The authors declare no competing interests.

Figures

Figure 1
Figure 1
Effects of the type and size of protruding ends in Dbait-based DNA structures containing a 1-nt gap on the PARP1-catalysed formation of PAR–DNA adducts. Twenty-nanomolar PARP1 was incubated with 20 nM 5′-[32P]labelled oligonucleotide and 1 mM NAD+ for 15 min at 37 °C under standard reaction conditions. (A) Denaturing PAGE analysis of PARP1-generated products of PARylation of [32P]labelled DNA substrates S1n. (B) and (C) Comparison of DNA PARylation activities of PARP1 towards DNA substrates containing 5′-overhangs (S0n and S1n) or 3′-overhangs (S2n and S3n), respectively.
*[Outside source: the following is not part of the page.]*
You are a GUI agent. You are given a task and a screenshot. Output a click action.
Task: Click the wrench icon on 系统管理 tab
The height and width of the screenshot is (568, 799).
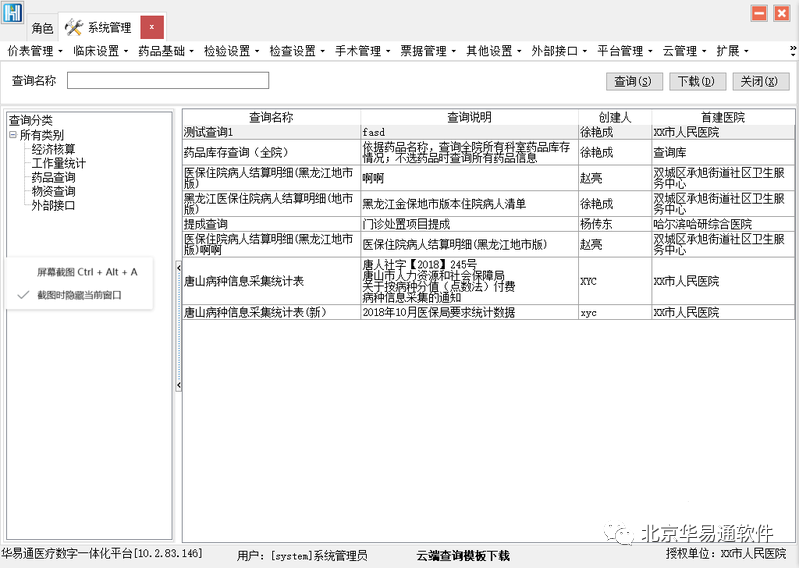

The data on PARP-catalysed formation of PAR-DNA products are presented as mean ± SD from three independent experiments.
Figure 2
Figure 2
PARP1-catalysed PARylation of S2n DNA structures with a 3′-phosphate terminus at the DBS end. (A) [32P]labelled DNA substrates S2n (50 nM) were incubated with 40 nM PARP1 for 10 min 37 °C. (B) Time dependence of PARP1-driven PARylation of substrates S2 and S2-1. DNA substrates (50 nM) were incubated with 20 nM PARP1 for the indicated period under standard reaction conditions. (C) CIP-induced dephosphorylation of 5′-[32P]labelled PAR-S2 products. After incubation with PARP1, the S2 samples were heated for 10 min at 85 °C, and the resulting [32P]labelled DNA PARylation products were further incubated with 10 U of CIP for 30 min at 37 °C. (D) The dependence of S2 DNA (40 nM) PARylation by PARP1 (20 nM) on NAD+ concentration. The data in panels C and D are presented as mean ± SD from three independent experiments.
Figure 3
Figure 3
Gap–DSB distance dependence of PARP1-catalysed PARylation of the 3′ phosphate at a DSB end of DNA duplexes. The data on PARP-catalysed formation of PAR-DNA products are presented as mean ± SD from three independent experiments performed under standard reaction conditions.
Figure 4
Figure 4
The monomeric mode of PARP1 binding to DNA molecules prone to PARylation. (A) The EMSA. Each of 20 nM DNA duplexes was incubated with 0, 50 or 100 nM PARP1 in a buffer consisting of 20 mM Tris-HCl pH 7.6, 50 mM KCl and 1 mM DTT for 10 min at room temperature. The DNA–protein complexes were analysed by electrophoresis in a 4–12% Tris-Glycine polyacrylamide gel (Novex) under non-denaturing conditions at 4 °C after addition of 10% glycerol. (B) The putative model of PARP1 complexes with DNA substrates prone (S2) or not prone (S5) to DNA break PARylation.
Figure 5
Figure 5
Comparison of the efficiency of PARP1-catalysed auto- and DNA ADP-ribosylation. The denaturing SDS-PAGE analysis of the products of PARP1 incubation with cold oligonucleotide duplexes in the presence of [adenylate-32P]NAD+. For details see Materials and Methods.
Figure 6
Figure 6
Formation of PAR–3′ phosphate–DNA adducts in nuclear extracts from HeLa PARGKD cells. Fifty-nanomolar [32P]labelled S19 or S20 Dbait-based molecules were incubated with 2.5 µg/µl HeLa extracts or 40 nM PARP1 in the presence of 67 mM KCl, 10 mM HEPES-KOH pH 8.0 and 500 µM NAD+ for 20 min at 37 °C. The reactions were stopped by heating the samples for 10 min at 80 °C, and the resulting DNA PARylation products were next incubated with 20 pg/µl PARG (lanes 5 and 10) or after phenol-chloroform extraction with 10 U of CIP for 30 min at 37 °C (lanes 12, 14 and 16). The reaction products were analysed by denaturing PAGE.
Figure 7
Figure 7
Schematic representation of the putative model of DNA modification by PARP1 activated on a 1-nt gap.